*** Block opens ***
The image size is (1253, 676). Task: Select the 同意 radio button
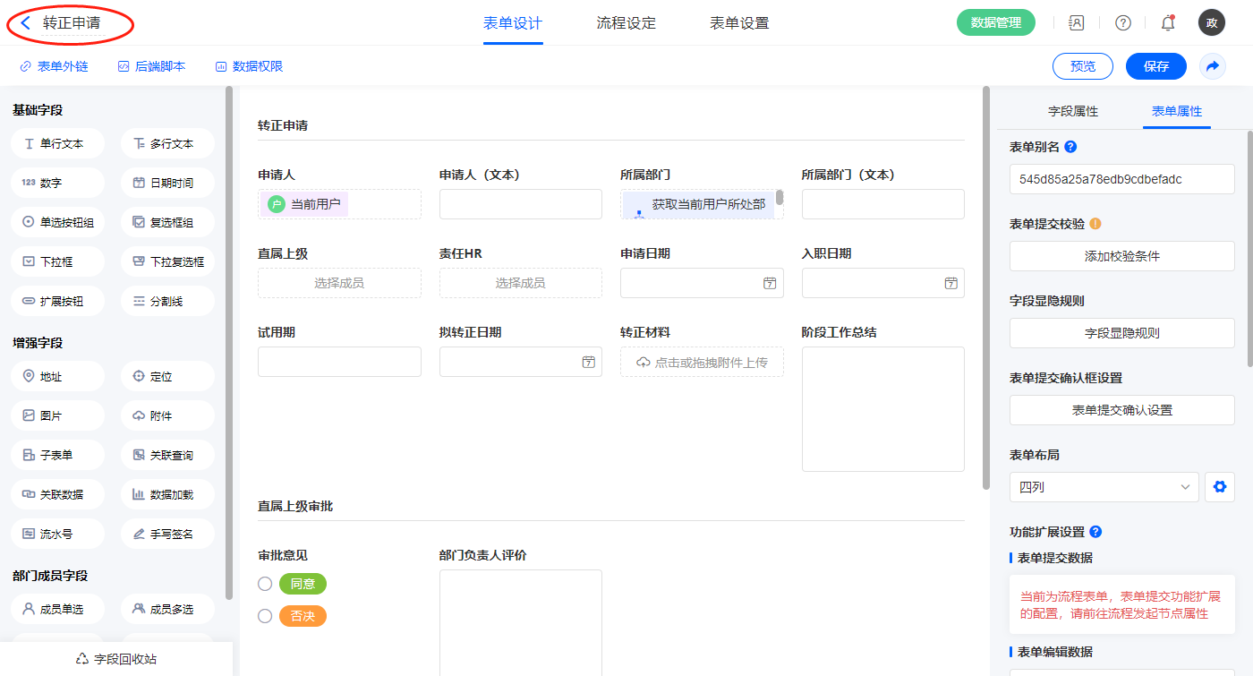click(x=265, y=584)

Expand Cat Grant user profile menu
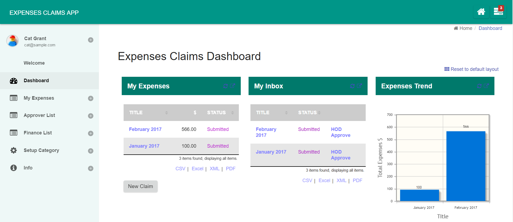coord(91,40)
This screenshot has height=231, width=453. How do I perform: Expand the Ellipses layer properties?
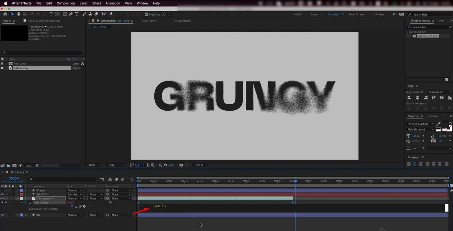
*** Block closes ***
## Task item
Return every entry exactly, dropping the pictures.

## Your response
The image size is (1253, 676). Task: Select the 同意 radio button
click(x=265, y=584)

Expand Cat Grant user profile menu
coord(91,40)
This screenshot has height=231, width=453. How do I perform: Expand the Ellipses layer properties?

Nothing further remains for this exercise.